SteamyTea Posted 1 hour ago Posted 1 hour ago 4 minutes ago, Big Jimbo said: @SteamyTea Will you still do me a Dirty Donna, if i am ever down your way ? Donna Donna still got no knickers on er. (I can't look at Christmas reindeers without saying that out load when children are about) 1
SimonD Posted 27 minutes ago Posted 27 minutes ago 1 hour ago, JohnMo said: That maybe the issue (haha) - technician, not an engineer. 1 hour ago, SteamyTea said: Chartered Engineers are what are really needed. 1 hour ago, JohnMo said: had zero idea how to manage drawing revisions. 1 hour ago, SteamyTea said: The problems usually arises 'on the shop floor', not in the drawing/engineering office. Engineers not needed at all. 😉 A long long time ago in what feels like a galaxy far far away, I used to run document control for projects building anything from oil rigs and oil refineries to pharmaceutical plants all over the world. The engineers used to come crawling to us to ensure the right drawing versions were in the right place and the right time, especially when we got to construction drawings and sub-contract tender and issue. Nowadays, unless you've got good prior experience, some companies like the one I worked for ask for a Masters in Library Science for senior roles doing this.
SimonD Posted 13 minutes ago Posted 13 minutes ago On 16/03/2026 at 19:16, flanagaj said: Would you still check even though it was set out with a total station? In case it helps you to feel better, we had a full topographical and lazer scan of the existing building to provide base dwg files as most of this was staying in place, then had a measurement survey by an architectural technician and again by an architect.
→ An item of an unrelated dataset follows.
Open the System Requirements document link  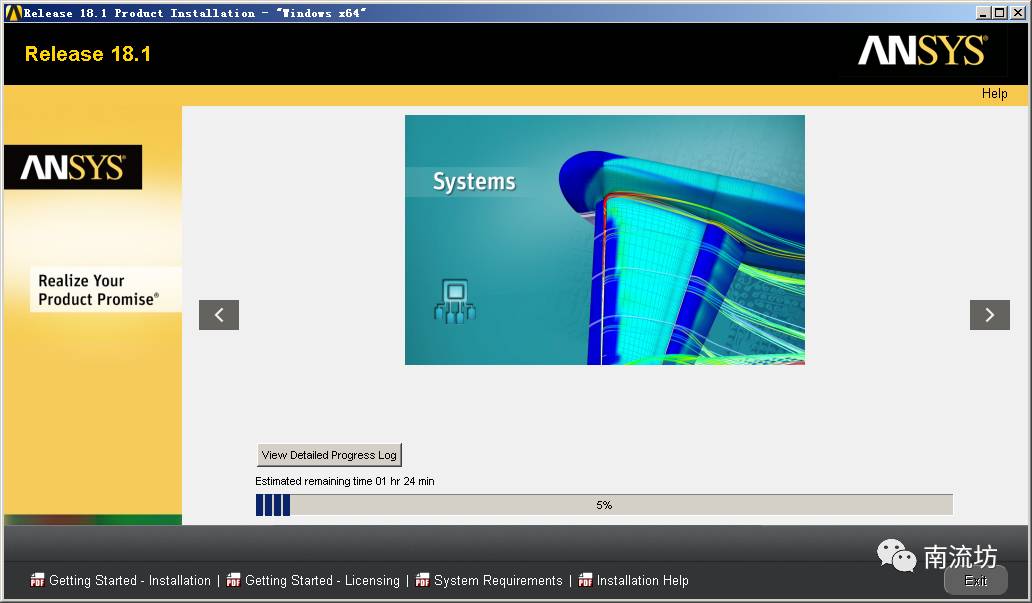[x=498, y=580]
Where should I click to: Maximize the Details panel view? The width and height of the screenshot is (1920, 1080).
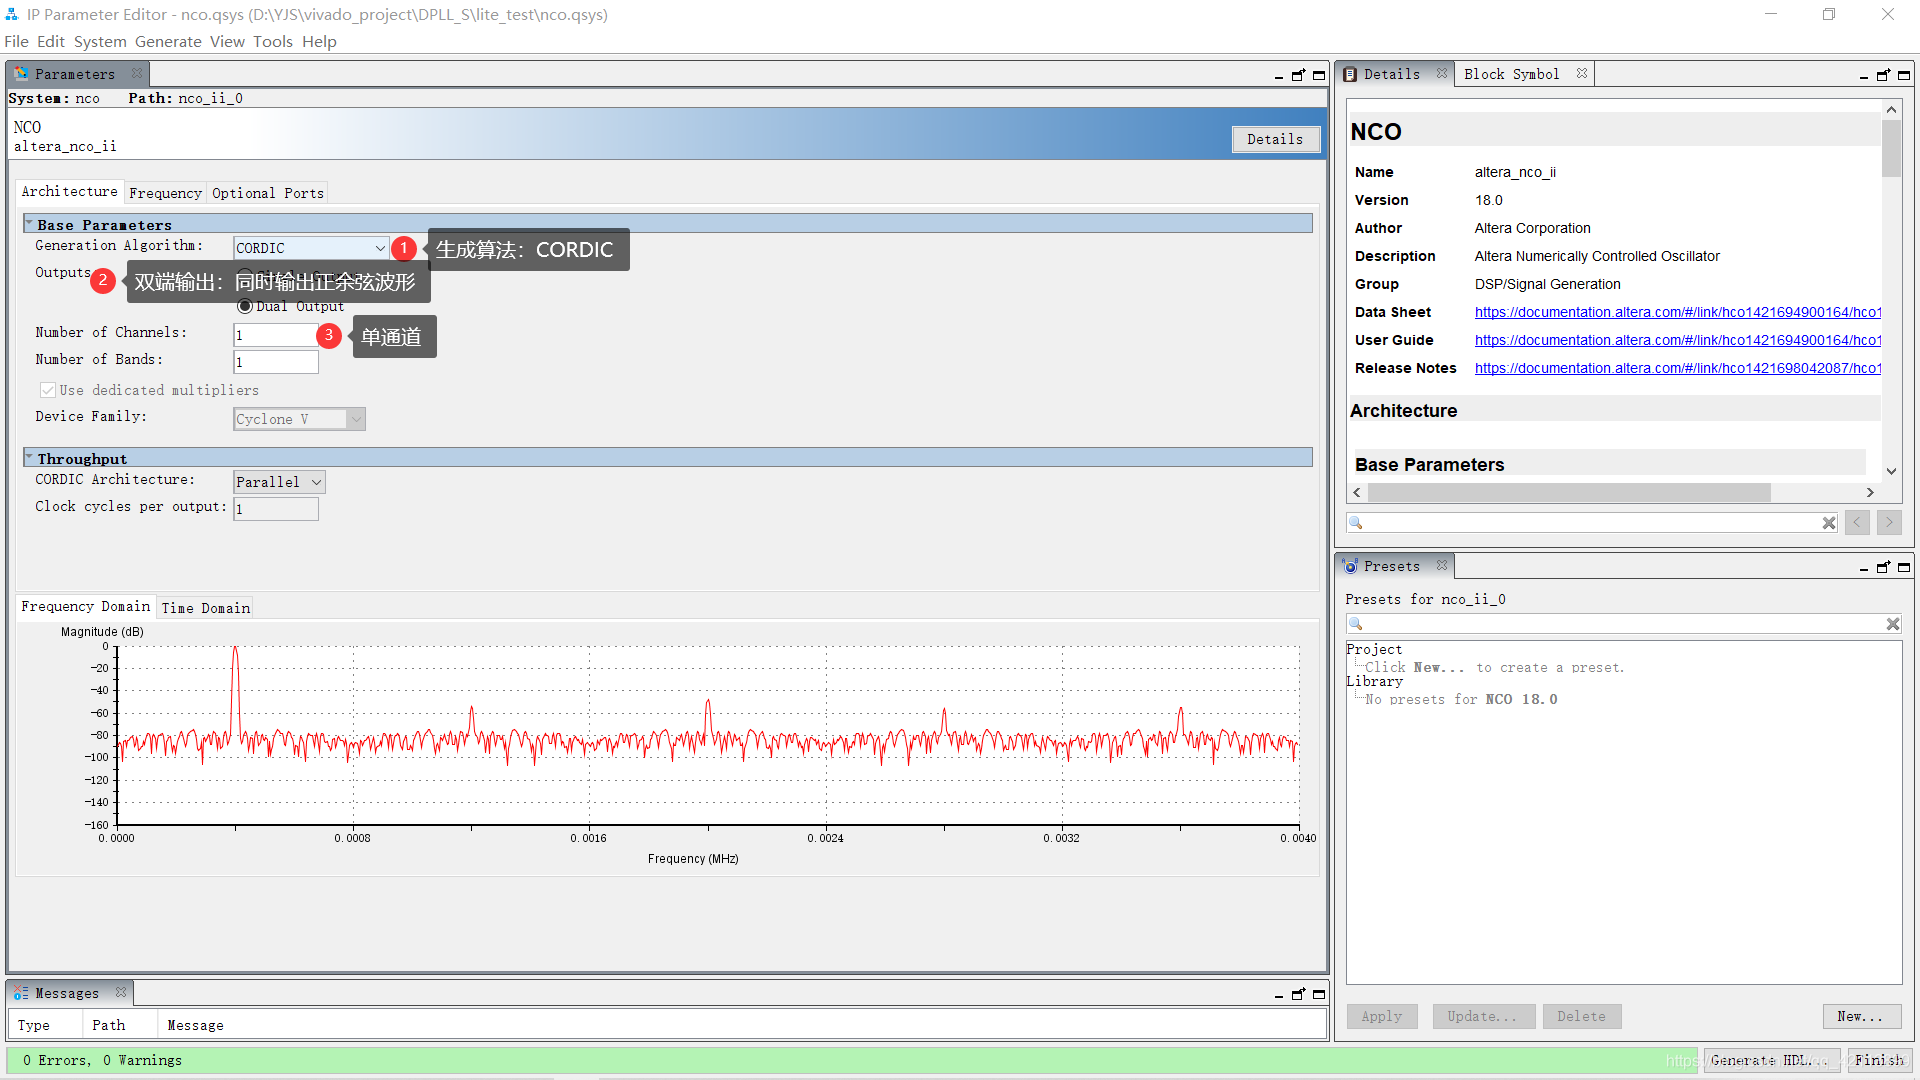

I had to admit I thought we had it covered until a Polish brick layer kindly informed me that the back of the existing house was 120mm longer than the front. Cue a run to the phone to stop production of the curved glulam beams all ordered at the same length. In the end the glulam company did a fantastic job of manufacturing 3 different length curved beams for the main structure. The only pain for me was laying the metal standing seam roof onto a not square roof and hiding that it's not quite square! As lesson learned in not demolishing and starting again, but I do wish professionals could measure properly 🙄
SteamyTea Posted 10 minutes ago Posted 10 minutes ago 2 minutes ago, SimonD said: but I do wish professionals could measure properly Maybe @craig can shed some light on this, he has people out measuring I think.